Es necesario, por tanto, un giro importante en el tratamiento educativo del medio ambiente. Un giro que debería empezar por una revisión crítica importante del material escolar que llega al alumnado a través de los libros de texto. En el ya lejano 2006, Ecologistas en Acción realizó un estudio cualitativo de los libros de 6º de Primaria y 1º de Bachillerato (‘El curriculum oculto antiecológico en los libros de texto’) que trataban temas de medioambiente y sostenibilidad. Revisaron los mensajes explícitos, implícitos, omisiones o deformaciones encontradas. Una de sus conclusiones que aparece en el estudio: “También es significativo aquello de lo que no hablan los libros de texto: de las multinacionales, del reparto del poder, de las culturas arrasadas, de las aportaciones de las mujeres, de los sindicatos, de los movimientos alternativos (aunque sí de las ONG de ayuda), de la autosuficiencia, de los proyectiles reforzados con uranio, de las aficiones de bajo impacto ecológico, de los bancos, de la pérdida de soberanía alimentaria, del modo en que se impone la comida basura, de las personas homosexuales, de la vida que desaparece debajo de las autopistas, de la otra cara de la Unión Europea, de las campesinas que viven del bosque y lo cuidan, de las patentes de las semillas, de los placeres del sexo, de los inmigrantes que vienen en autobús, de las soluciones colectivas, del lavado de imagen verde de las grandes empresas, de los dueños y de los daños de la Televisió́n, del final del combustible fósil, de las cargas de la policía, ni de las mentiras de los libros de texto”.
Hacer frente al problema de las necesidades humanas y su incidencia en la sostenibilidad debe ser una cuestión inaplazable en este debate sobre medioambiente, si no queremos cerrarlo en falso. Y eso significa cambiar las gafas con las que estamos mirando en estos momentos el mundo. La educación está llamada a tomar parte activa en tal empeño, aunque no puede ni debe ser la única. También el saber y la ciencia (aunque tenga que ser a espaldas de D. Trump). Marina Garcés, aunque con un poso más pesimista, lo ha entendido perfectamente: “Se hunden (educación, saber y ciencia), hoy, en un desprestigio del que solo pueden salvarse si se muestran capaces de ofrecer soluciones concretas a la sociedad.”

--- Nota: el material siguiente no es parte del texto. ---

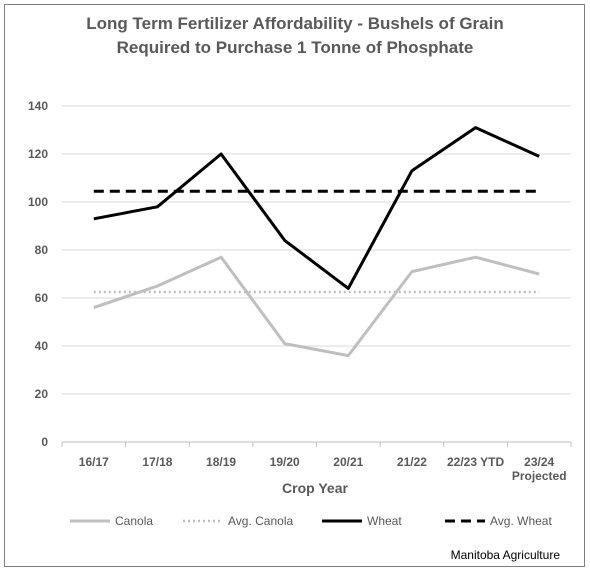 Image resolution: width=590 pixels, height=572 pixels. What do you see at coordinates (42, 298) in the screenshot?
I see `y-tick-label: 60` at bounding box center [42, 298].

Desconocemos el tiempo y recorrido de la apuesta novedosa que han emprendido miles de jóvenes en Europa en defensa del medio ambiente. Ahora bien, si deseamos que la llama siga viva, no debemos olvidar la máxima del agudo Chomsky: “Mientras la población general permanezca pasiva, apática y desviada hacia el consumismo los poderosos pueden hacer lo que les plazca; y los que sobrevivan podrán contemplar el resultado”.